The rest of the timetable should continue forward from that—leaving respondents
until September 2, 2016, to file their supplementary petition to get on the 2017
ballot.
{¶ 87} But no, the majority writes, the proposal petition is fixed only as of
the date the additional signatures are verified. But what if we were to apply that
logic to a case in which a supplemental petition did not contain sufficient signatures
125 days before the election but the initiative supporters corrected that in the ten-
day curative period? According to the majority, the supplemental petition would
not meet the signature threshold until the curative additional signatures were added,
measured from the date that they were added. The initiative would fail to qualify
for the ballot at the next election, because the 125-day deadline would have been
missed. We know that is not the case because under Article II, Section 1g, the
challenge process continues, measured from the date established as the election day
by the originally defective supplemental petition.
{¶ 88} The curative nature of the additional signatures relates back to the
deficiency in the petition that they are curing. So respondents should have ten days
to fix any deficiency, and that fix should relate back to the proposal submission to
the General Assembly of February 4, 2016.
Conclusion
{¶ 89} The majority says, “It is generally our obligation to defer to the
secretary of state’s reasonable interpretation of an election statute. State ex rel.
Cornerstone Developers, Ltd. v. Greene Cty. Bd. of Elections, 145 Ohio St.3d 290,
2016-Ohio-313, 49 N.E.3d 273, ¶ 16.” Majority opinion at ¶ 26. The secretary of
32
January Term, 2016
state has determined that there were sufficient registered voters from the requisite
number of counties who actually signed the part-petitions that were timely filed and
twice checked by local, properly trained election officials to assure that the
signatures matched the voter-registration cards. We should defer to that judgment.
{¶ 90} The sweeping reach of this per curium opinion—handed down
without parentage and without oral argument—marks a sea change for the Ohio
Supreme Court. In ProgressOhio.org, Inc. v.
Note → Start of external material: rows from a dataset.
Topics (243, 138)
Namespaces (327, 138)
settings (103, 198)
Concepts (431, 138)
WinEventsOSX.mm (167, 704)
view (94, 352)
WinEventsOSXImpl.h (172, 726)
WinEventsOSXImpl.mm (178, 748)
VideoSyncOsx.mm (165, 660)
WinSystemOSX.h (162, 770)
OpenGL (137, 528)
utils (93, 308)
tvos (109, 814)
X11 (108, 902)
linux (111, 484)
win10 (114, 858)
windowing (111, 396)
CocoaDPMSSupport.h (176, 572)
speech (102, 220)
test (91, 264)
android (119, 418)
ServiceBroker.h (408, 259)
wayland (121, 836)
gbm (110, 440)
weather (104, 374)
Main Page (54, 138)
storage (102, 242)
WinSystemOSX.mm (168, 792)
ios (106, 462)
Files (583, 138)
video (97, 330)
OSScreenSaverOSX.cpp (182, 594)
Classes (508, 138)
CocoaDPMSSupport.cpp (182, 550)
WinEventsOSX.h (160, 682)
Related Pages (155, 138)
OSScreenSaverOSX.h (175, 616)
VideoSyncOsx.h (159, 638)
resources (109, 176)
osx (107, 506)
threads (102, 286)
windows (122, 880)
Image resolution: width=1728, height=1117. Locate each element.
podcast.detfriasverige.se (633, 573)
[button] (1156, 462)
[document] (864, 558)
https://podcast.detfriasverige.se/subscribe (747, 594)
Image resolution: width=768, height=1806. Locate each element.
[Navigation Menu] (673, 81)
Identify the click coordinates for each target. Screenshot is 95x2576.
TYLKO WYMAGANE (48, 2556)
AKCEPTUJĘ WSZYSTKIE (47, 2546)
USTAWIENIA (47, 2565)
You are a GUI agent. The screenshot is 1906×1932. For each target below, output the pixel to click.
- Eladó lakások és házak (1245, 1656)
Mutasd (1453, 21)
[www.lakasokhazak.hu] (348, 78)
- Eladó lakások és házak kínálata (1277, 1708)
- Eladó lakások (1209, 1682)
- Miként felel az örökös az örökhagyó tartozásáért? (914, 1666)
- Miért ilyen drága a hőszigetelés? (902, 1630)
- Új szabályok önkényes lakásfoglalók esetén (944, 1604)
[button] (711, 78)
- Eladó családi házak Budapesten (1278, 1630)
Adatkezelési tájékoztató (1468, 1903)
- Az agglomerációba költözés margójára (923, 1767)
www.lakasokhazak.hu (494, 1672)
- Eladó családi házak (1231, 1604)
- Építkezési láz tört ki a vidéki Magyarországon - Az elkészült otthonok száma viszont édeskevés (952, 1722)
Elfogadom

JobsOhio, 139 Ohio St. 3d 520, 2014-
Ohio-2382, 13 N.E.3d 1101, this court made it clear that Ohio citizens have little
hope to meet the requirements to challenge enactments of the General Assembly in
the courts of Ohio. Now, the court chooses to make it extremely difficult for Ohio
citizens to even politely exercise their fundamental constitutional right to petition
the General Assembly to take action on important matters affecting millions of
Ohio citizens. The fallout from today’s decision will undoubtedly multiply the
challenges to both state and local citizen petitions of all types as well as to the
efforts of any citizen seeking to stand for election to public office. Any suggestion
that our court’s decision is protecting Ohio citizens from election fraud is a
complete fiction. What we have is a government protecting itself from its people.
Today, the walls got higher.
_________________
Bricker & Eckler, L.L.P., Kurtis A. Tunnell, Anne Marie Sferra, Nelson M.
Reid, and James P. Schuck, for relators.
McTigue & Colombo, L.L.C., Donald J. McTigue, J. Corey Colombo, and
Derek S. Clinger, for respondents William S. Booth, Daniel L. Darland, Tracy L.
Jones, and Latonya D. Thurman.
Michael DeWine, Attorney General, Steven T. Voigt, Senior Assistant
Attorney General, and Brodi J. Conover, Assistant Attorney General, for
respondent Ohio Secretary of State Jon Husted.